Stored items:
- - -

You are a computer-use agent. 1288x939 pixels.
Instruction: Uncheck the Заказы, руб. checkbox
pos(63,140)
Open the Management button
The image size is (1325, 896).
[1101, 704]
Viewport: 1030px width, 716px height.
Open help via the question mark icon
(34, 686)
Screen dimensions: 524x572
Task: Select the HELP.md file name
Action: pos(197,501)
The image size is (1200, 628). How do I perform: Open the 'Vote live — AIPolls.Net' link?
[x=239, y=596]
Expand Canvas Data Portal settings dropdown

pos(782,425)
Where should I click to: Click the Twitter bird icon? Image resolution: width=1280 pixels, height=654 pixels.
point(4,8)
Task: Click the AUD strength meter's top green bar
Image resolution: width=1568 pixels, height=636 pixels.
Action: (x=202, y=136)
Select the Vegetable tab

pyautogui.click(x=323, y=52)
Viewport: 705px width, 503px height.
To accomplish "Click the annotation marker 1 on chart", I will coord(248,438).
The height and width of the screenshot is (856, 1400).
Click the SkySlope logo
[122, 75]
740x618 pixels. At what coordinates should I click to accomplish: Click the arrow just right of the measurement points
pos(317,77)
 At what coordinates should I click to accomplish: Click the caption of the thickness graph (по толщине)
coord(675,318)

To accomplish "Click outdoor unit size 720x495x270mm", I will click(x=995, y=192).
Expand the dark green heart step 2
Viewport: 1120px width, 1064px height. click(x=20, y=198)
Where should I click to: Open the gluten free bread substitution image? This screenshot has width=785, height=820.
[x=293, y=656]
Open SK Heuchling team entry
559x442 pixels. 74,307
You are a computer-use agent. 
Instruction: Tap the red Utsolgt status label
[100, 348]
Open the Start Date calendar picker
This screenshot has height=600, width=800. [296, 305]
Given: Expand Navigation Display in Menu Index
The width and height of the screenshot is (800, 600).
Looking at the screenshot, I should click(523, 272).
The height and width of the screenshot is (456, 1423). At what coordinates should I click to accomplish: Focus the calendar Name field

- - -

## [Your assignment]
Word for word, copy out all of the data shown above.

## [Output below]
You are a computer-use agent. 1288x939 pixels.
Instruction: Uncheck the Заказы, руб. checkbox
pos(63,140)
Open the Management button
The image size is (1325, 896).
[1101, 704]
Viewport: 1030px width, 716px height.
Open help via the question mark icon
(34, 686)
Screen dimensions: 524x572
Task: Select the HELP.md file name
Action: pos(197,501)
The image size is (1200, 628). How do I perform: Open the 'Vote live — AIPolls.Net' link?
[x=239, y=596]
Expand Canvas Data Portal settings dropdown

pos(782,425)
Where should I click to: Click the Twitter bird icon? Image resolution: width=1280 pixels, height=654 pixels.
point(4,8)
Task: Click the AUD strength meter's top green bar
Image resolution: width=1568 pixels, height=636 pixels.
Action: (x=202, y=136)
Select the Vegetable tab

pyautogui.click(x=323, y=52)
Viewport: 705px width, 503px height.
To accomplish "Click the annotation marker 1 on chart", I will coord(248,438).
The height and width of the screenshot is (856, 1400).
Click the SkySlope logo
[122, 75]
740x618 pixels. At what coordinates should I click to accomplish: Click the arrow just right of the measurement points
pos(317,77)
 At what coordinates should I click to accomplish: Click the caption of the thickness graph (по толщине)
coord(675,318)

To accomplish "Click outdoor unit size 720x495x270mm", I will click(x=995, y=192).
Expand the dark green heart step 2
Viewport: 1120px width, 1064px height. click(x=20, y=198)
Where should I click to: Open the gluten free bread substitution image? This screenshot has width=785, height=820.
[x=293, y=656]
Open SK Heuchling team entry
559x442 pixels. 74,307
You are a computer-use agent. 
Instruction: Tap the red Utsolgt status label
[100, 348]
Open the Start Date calendar picker
This screenshot has height=600, width=800. [296, 305]
Given: Expand Navigation Display in Menu Index
The width and height of the screenshot is (800, 600).
Looking at the screenshot, I should click(523, 272).
The height and width of the screenshot is (456, 1423). At what coordinates should I click to accomplish: Focus the calendar Name field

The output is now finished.